#### EXERCISE DIRECTIONS:
Write out, word for word, the line that contains "Where should I click to: Click the volume" and each line after it down to the last line of the data below. Include nothing more.

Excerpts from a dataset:
——————————

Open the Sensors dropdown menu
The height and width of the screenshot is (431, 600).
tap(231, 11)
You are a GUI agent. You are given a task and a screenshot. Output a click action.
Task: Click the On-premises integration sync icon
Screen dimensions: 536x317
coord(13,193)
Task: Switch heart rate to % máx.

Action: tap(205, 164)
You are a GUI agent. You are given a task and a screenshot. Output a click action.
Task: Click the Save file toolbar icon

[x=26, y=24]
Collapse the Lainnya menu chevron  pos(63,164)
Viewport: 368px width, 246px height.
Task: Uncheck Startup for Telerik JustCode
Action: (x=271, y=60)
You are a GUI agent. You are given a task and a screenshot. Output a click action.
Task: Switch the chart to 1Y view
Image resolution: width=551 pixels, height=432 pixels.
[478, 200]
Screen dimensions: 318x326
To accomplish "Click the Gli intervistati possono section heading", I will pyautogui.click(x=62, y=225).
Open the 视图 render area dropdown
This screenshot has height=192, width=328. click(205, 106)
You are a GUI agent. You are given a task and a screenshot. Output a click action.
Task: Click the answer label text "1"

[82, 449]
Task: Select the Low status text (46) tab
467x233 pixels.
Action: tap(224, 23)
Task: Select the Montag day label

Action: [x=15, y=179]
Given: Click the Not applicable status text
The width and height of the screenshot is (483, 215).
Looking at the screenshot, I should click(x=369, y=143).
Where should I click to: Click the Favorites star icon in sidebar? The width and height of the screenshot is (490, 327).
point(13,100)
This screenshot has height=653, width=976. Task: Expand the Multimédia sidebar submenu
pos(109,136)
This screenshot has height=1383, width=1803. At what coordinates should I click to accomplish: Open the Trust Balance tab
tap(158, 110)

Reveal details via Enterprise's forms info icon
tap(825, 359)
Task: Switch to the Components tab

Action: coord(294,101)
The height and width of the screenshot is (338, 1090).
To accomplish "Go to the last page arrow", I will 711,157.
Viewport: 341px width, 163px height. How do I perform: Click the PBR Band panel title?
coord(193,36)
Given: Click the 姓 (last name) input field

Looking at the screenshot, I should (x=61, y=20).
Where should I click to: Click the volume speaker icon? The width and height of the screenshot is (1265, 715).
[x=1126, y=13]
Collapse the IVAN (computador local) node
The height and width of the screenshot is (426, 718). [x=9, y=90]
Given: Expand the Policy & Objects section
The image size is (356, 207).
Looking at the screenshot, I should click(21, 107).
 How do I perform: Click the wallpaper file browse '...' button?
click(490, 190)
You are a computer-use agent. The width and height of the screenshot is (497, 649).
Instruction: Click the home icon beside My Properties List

——————————

#### RESPONSE BOX:
Where should I click to: Click the volume speaker icon? The width and height of the screenshot is (1265, 715).
[x=1126, y=13]
Collapse the IVAN (computador local) node
The height and width of the screenshot is (426, 718). [x=9, y=90]
Given: Expand the Policy & Objects section
The image size is (356, 207).
Looking at the screenshot, I should click(21, 107).
 How do I perform: Click the wallpaper file browse '...' button?
click(490, 190)
You are a computer-use agent. The width and height of the screenshot is (497, 649).
Instruction: Click the home icon beside My Properties List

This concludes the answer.